Jail superintendent John Higgins said the overcrowding is partially due to an increase in crimes committed by women, especially non-violent crimes involving drugs and money.
“Years ago, you really didn’t see a lot of females committing crimes,” Higgins said. “Lately…I notice a lot of embezzlement, bad check writing. Selling prescription drugs is a big one.”
Nationally, too, women in prisons and jails are becoming more common. According to the Bureau of Justice Statistics, 12.6 percent of local jail inmates are women. Of the 116 inmates in the Rockbridge Regional Jail, the rate is even higher – 16 percent are female.
Pennington is doing time for committing fraud with a Peebles card she found in a Kroger parking lot.
“I hadn’t had any money for three or four years, and so this was like a temptation, you know. I got myself some shoes. I got my sons shoes for their birthdays. And my baby, he was like six months old, and I got him all new summer clothes,” Pennington said.

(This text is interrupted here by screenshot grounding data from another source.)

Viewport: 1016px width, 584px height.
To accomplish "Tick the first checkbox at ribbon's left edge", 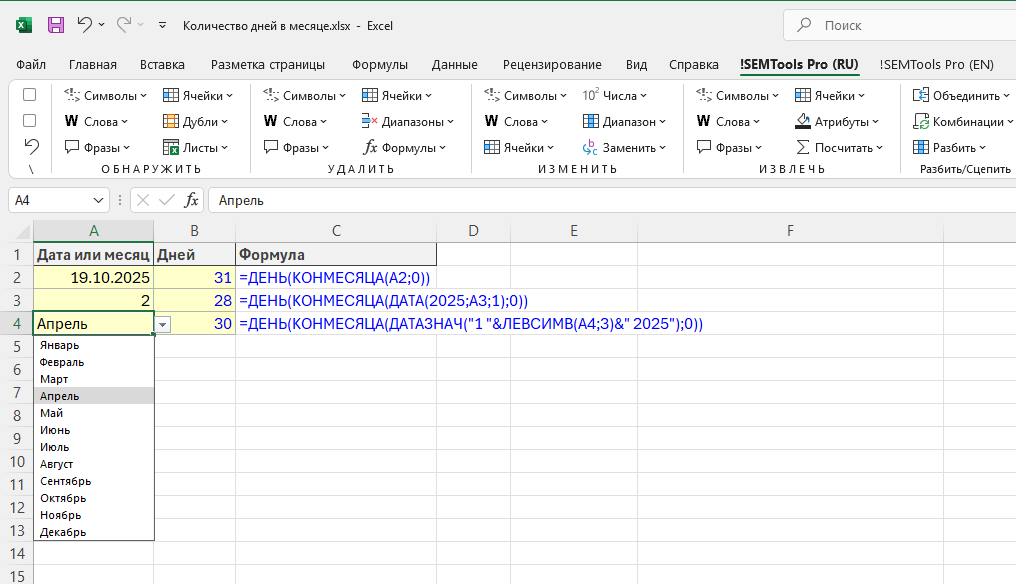I will pos(30,95).
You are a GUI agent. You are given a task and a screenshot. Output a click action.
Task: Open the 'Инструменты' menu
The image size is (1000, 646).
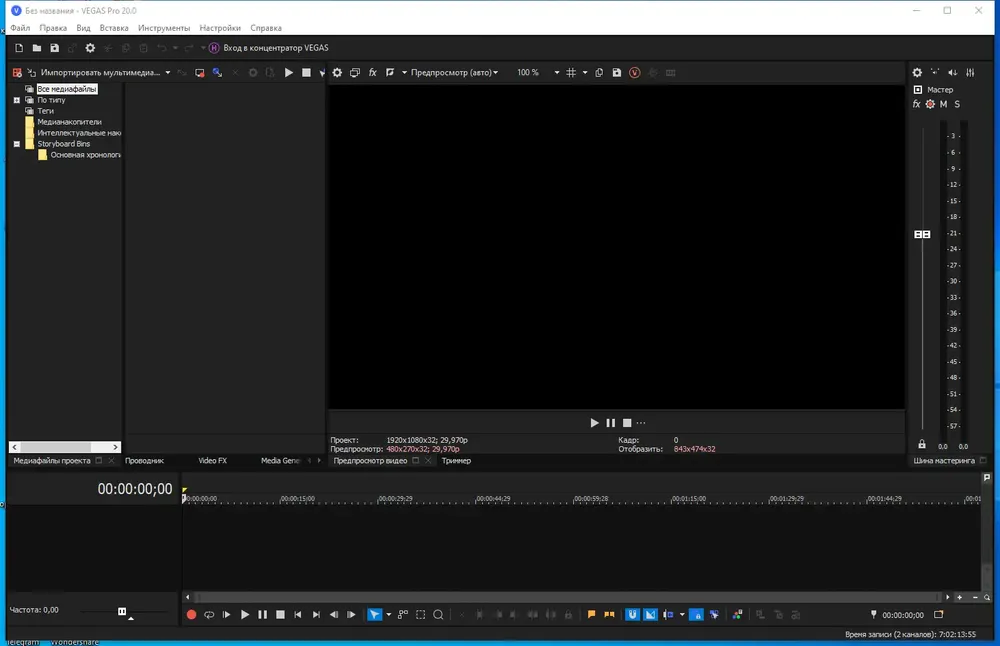click(x=164, y=28)
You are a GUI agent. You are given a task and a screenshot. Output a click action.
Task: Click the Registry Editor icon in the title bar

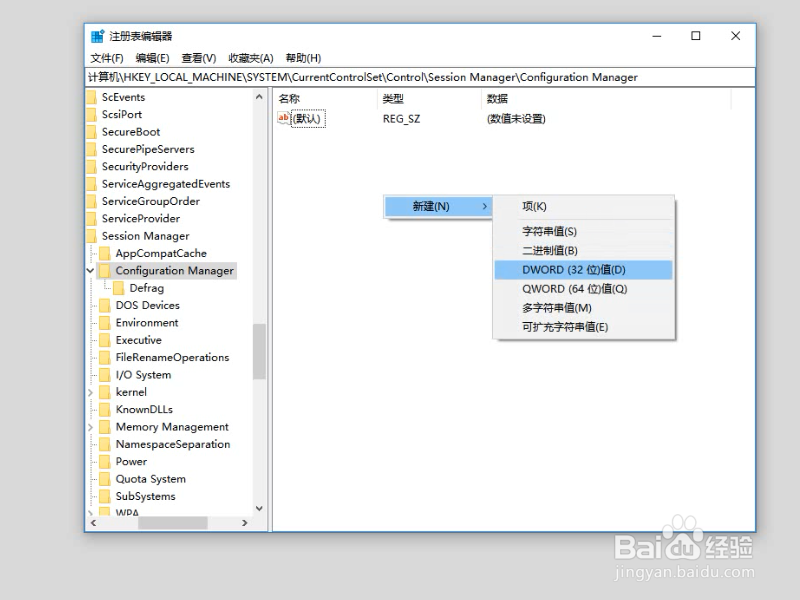[97, 34]
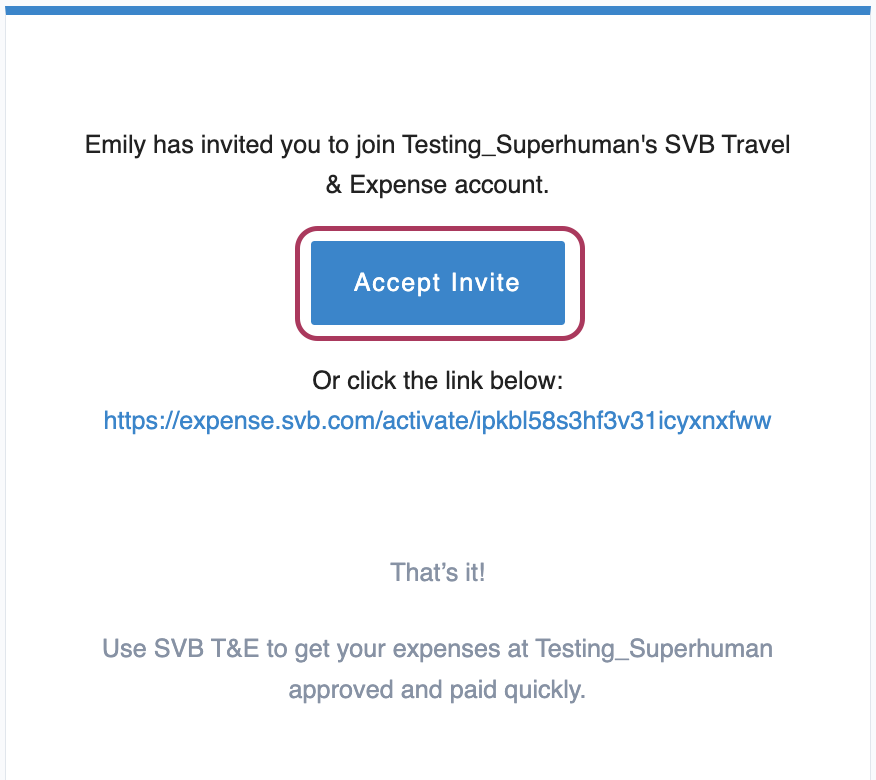Select the 'That's it!' heading
The image size is (876, 780).
tap(437, 572)
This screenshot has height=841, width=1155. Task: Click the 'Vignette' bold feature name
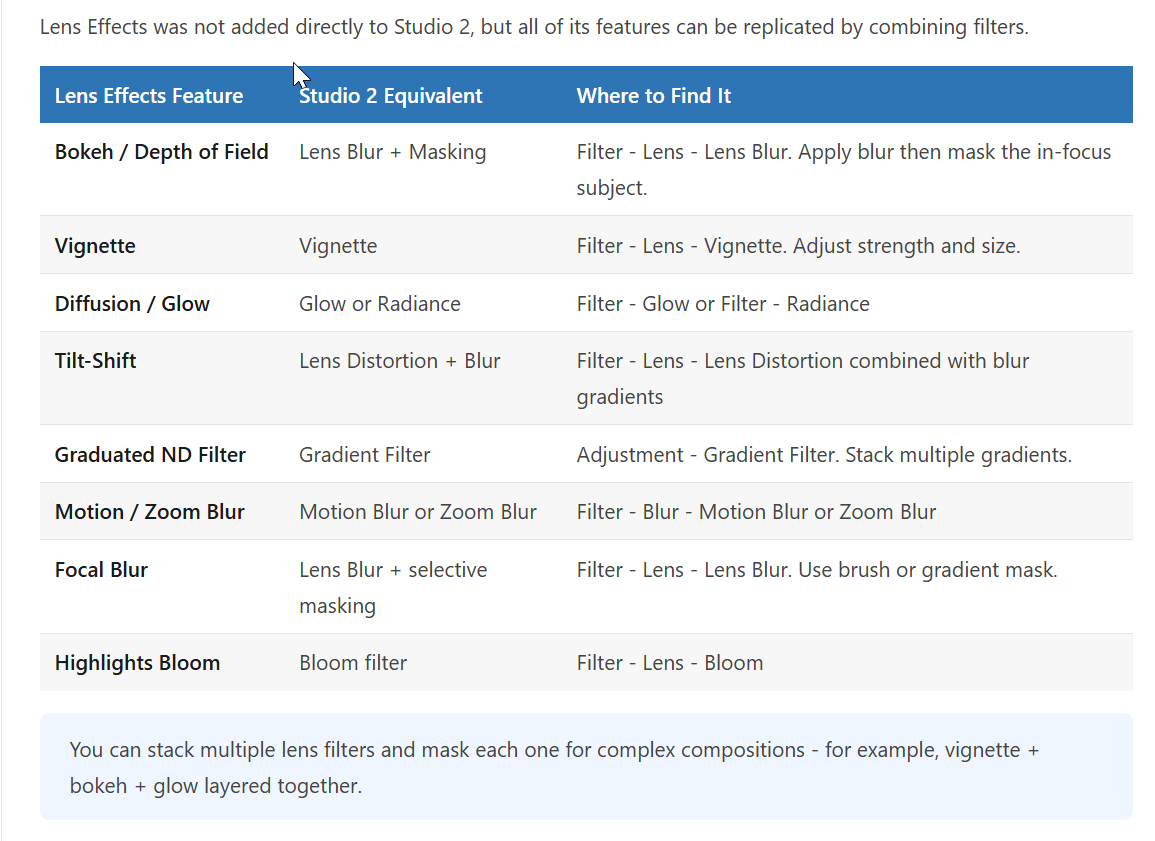point(95,246)
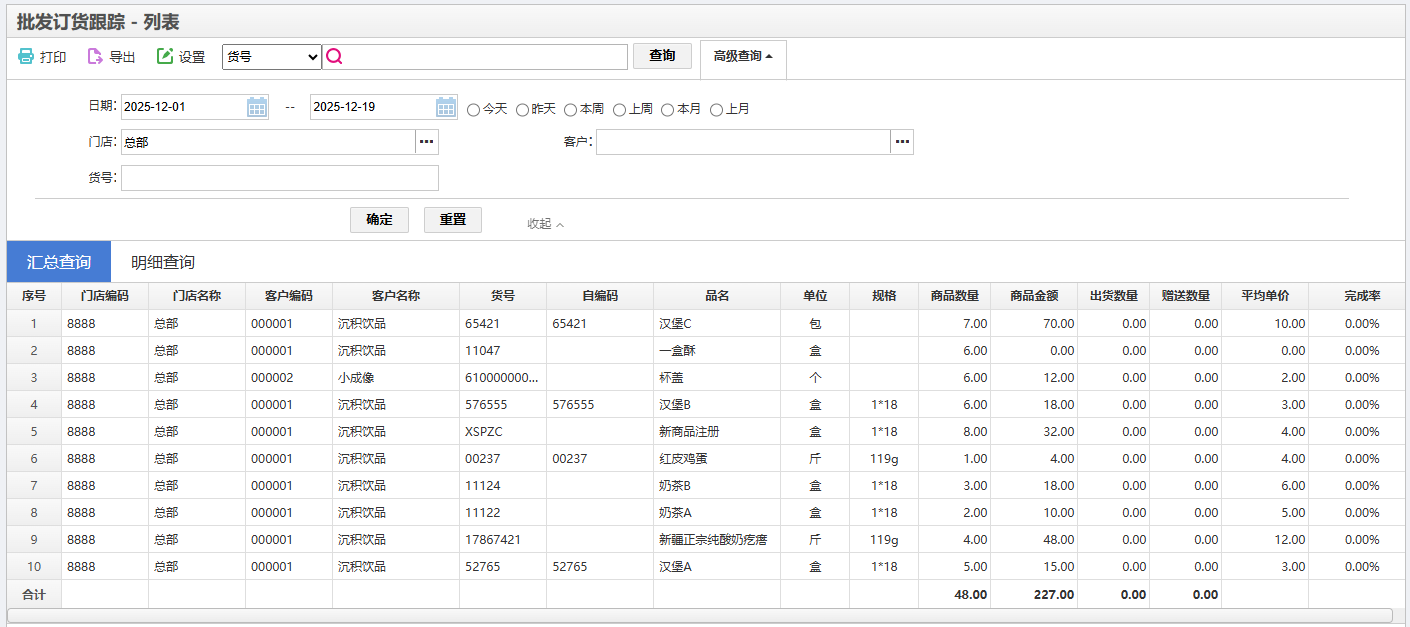Click the export (导出) icon

coord(95,57)
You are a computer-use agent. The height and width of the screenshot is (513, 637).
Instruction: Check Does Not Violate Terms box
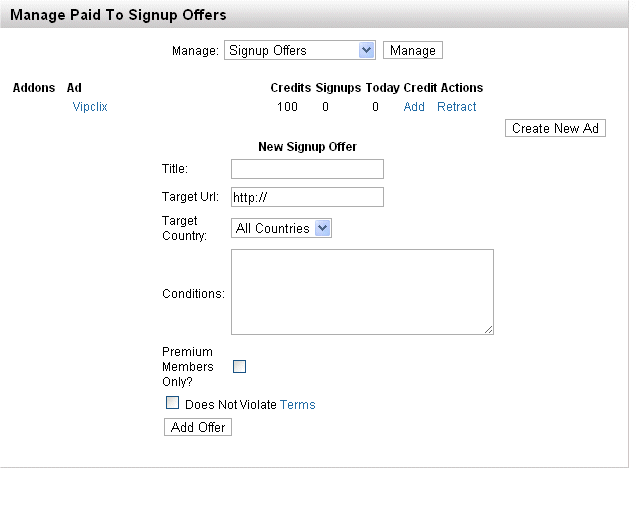point(172,403)
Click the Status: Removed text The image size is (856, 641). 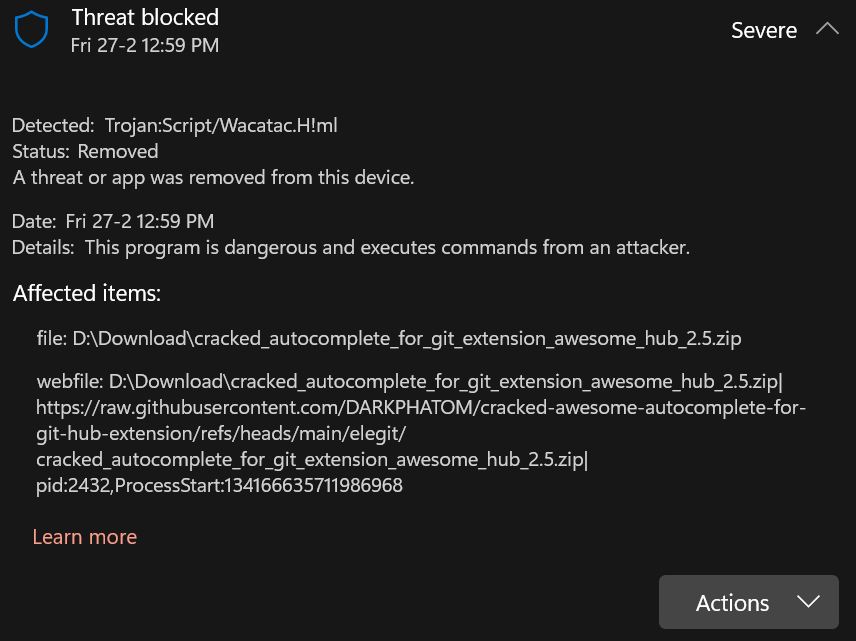(85, 151)
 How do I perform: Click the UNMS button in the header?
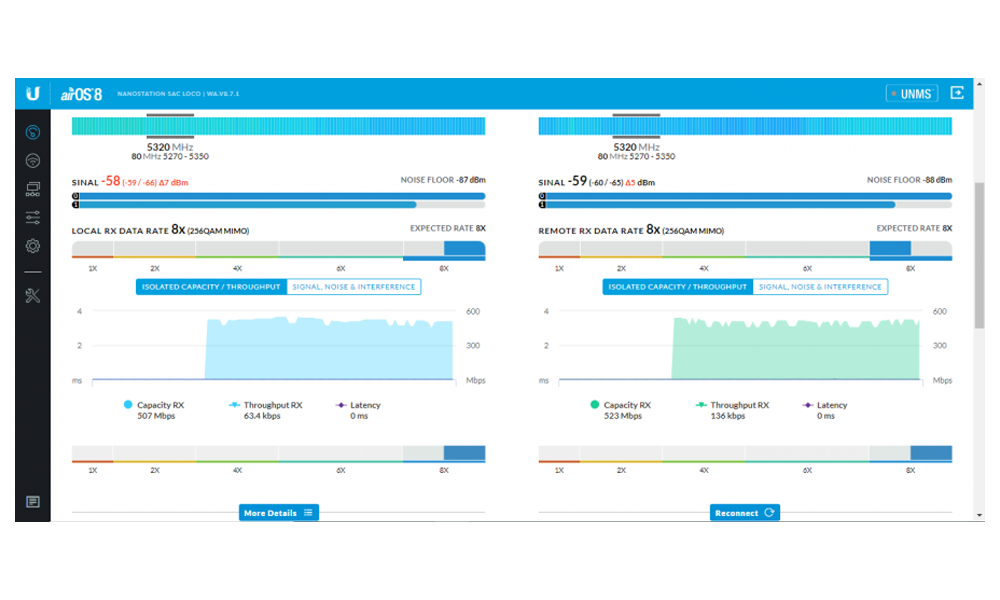point(911,93)
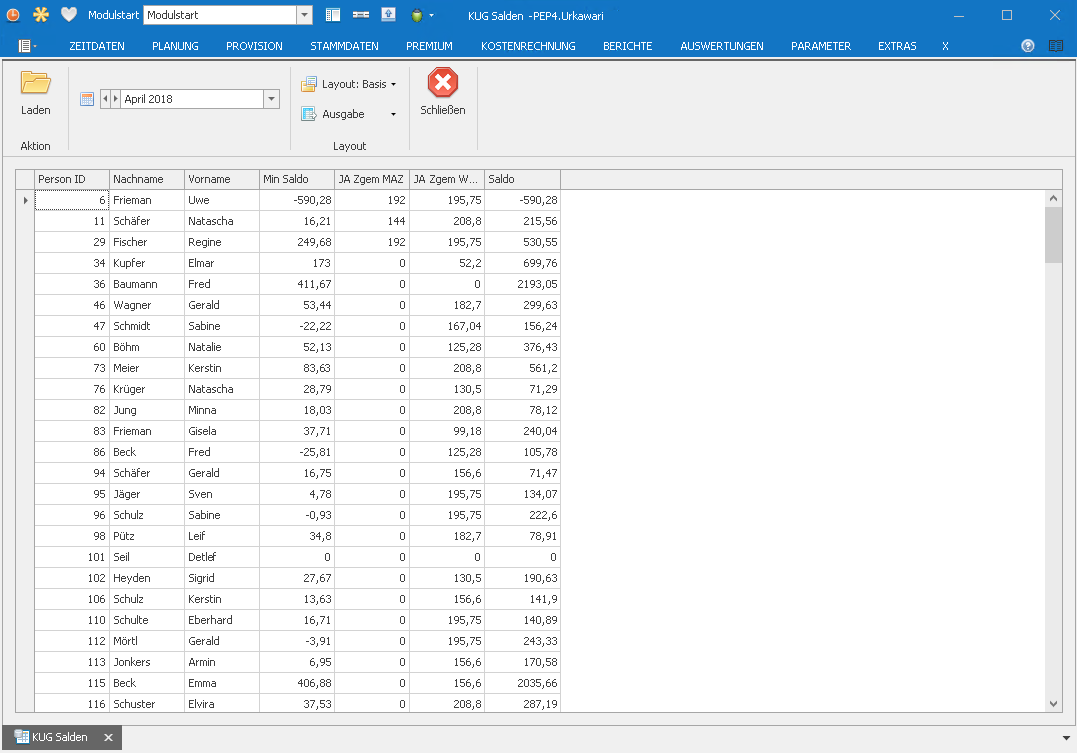Close the KUG Salden tab
Screen dimensions: 1077x753
click(108, 738)
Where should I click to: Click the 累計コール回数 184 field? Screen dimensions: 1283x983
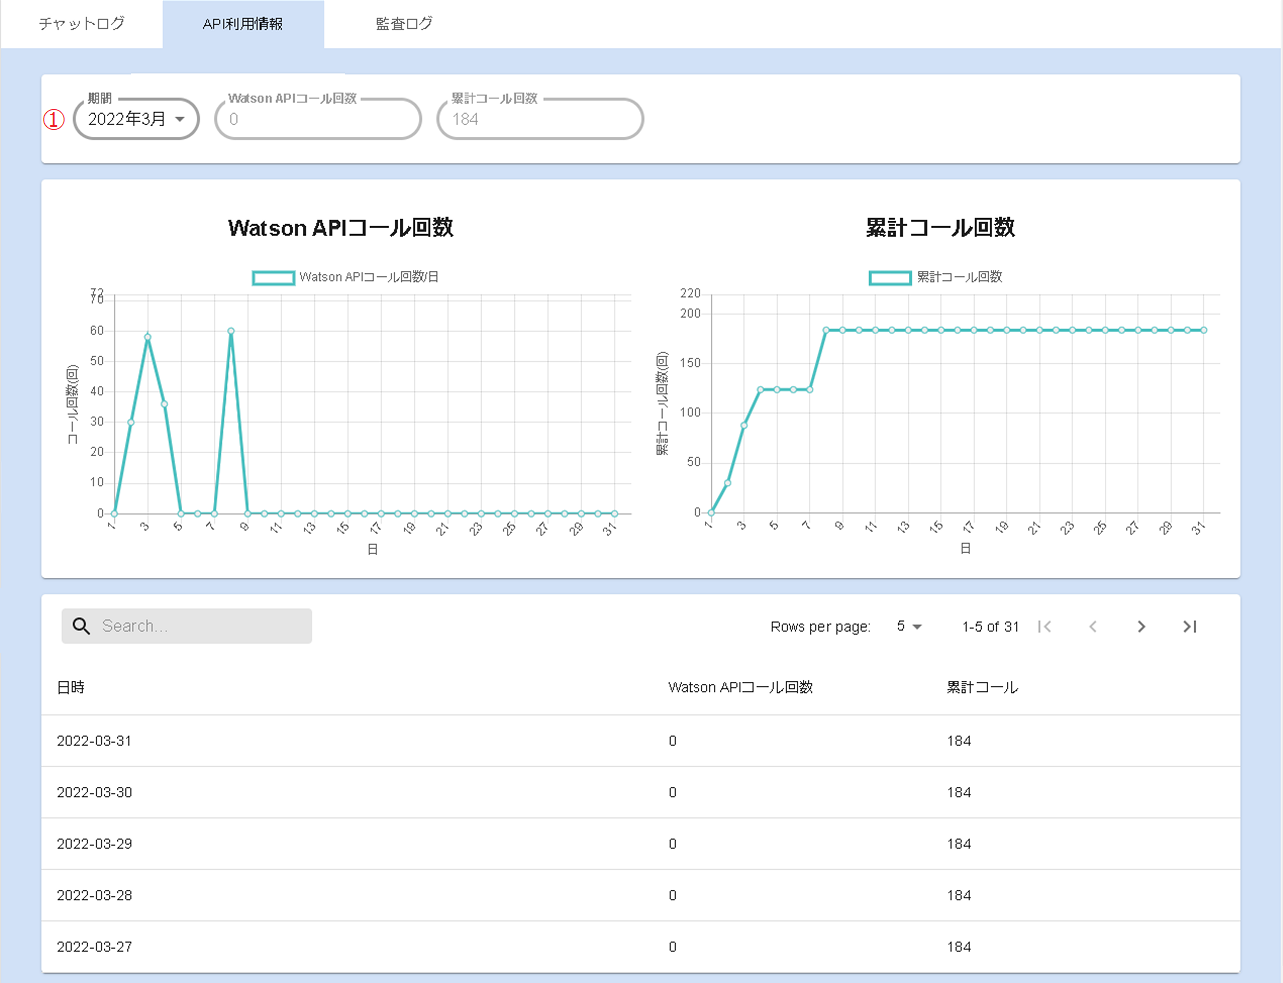[540, 119]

Pennington was sentenced to 18 months in jail, which started March 4.
Higgins says the crowded cells sometimes cause spats between the inmates.
“I would rather have 100 men than two females,” Higgins said. “Most guys, if they have an issue…they’ll fight it out. Females, they seem to bicker and gripe, bicker and gripe.”
But Pennington says she and her cellmates get along.
“I’ve heard in the other cells a lot of arguing, like really loud, and we’ll mute our TV and listen…that’s kind of like action for us. But we don’t really do that to each other because we get on so well,” Pennington said.
Higgins says a lack of bed space and squabbles between inmates aren’t the only problems the jail faces. Higgins says the jail’s $2.7 million budget just isn’t enough.
“It’s a constant battle to stay within budget,” Higgins said. “When you have overcrowding, that’s where your budget goes. You’ve been used to serving 90 meals and you jump up to 120, it makes a big difference when you start adding it up at the end of the year.”
A few years ago, Higgins proposed a $28 million expansion – $8 million of that to come from local funding. The project would have added 162 beds to the jail.
Higgins’ proposal was rejected because the localities weren’t all prepared to commit to the expense and some local officials questioned whether law-enforcement policies were filling the jails unreasonably.
Higgins, who is also an elected county supervisor, says he believes an expansion could occur in the future, just not during his tenure at the jail.
For now, if the jail gets too crowded, inmates could be sent to other jails, Higgins says.
Pennington said she will spend 90 days at Rockbridge Regional Jail before her name is put on a list to go to Fluvanna’s or Goochland’s Correctional Center for Women.
She says she would rather stay in the crowded Rockbridge Regional Jail than be transferred to one of Virginia’s two women’s prisons.
“I’m not sure how often I’d get to see my kids if I go down the road,” Pennington said.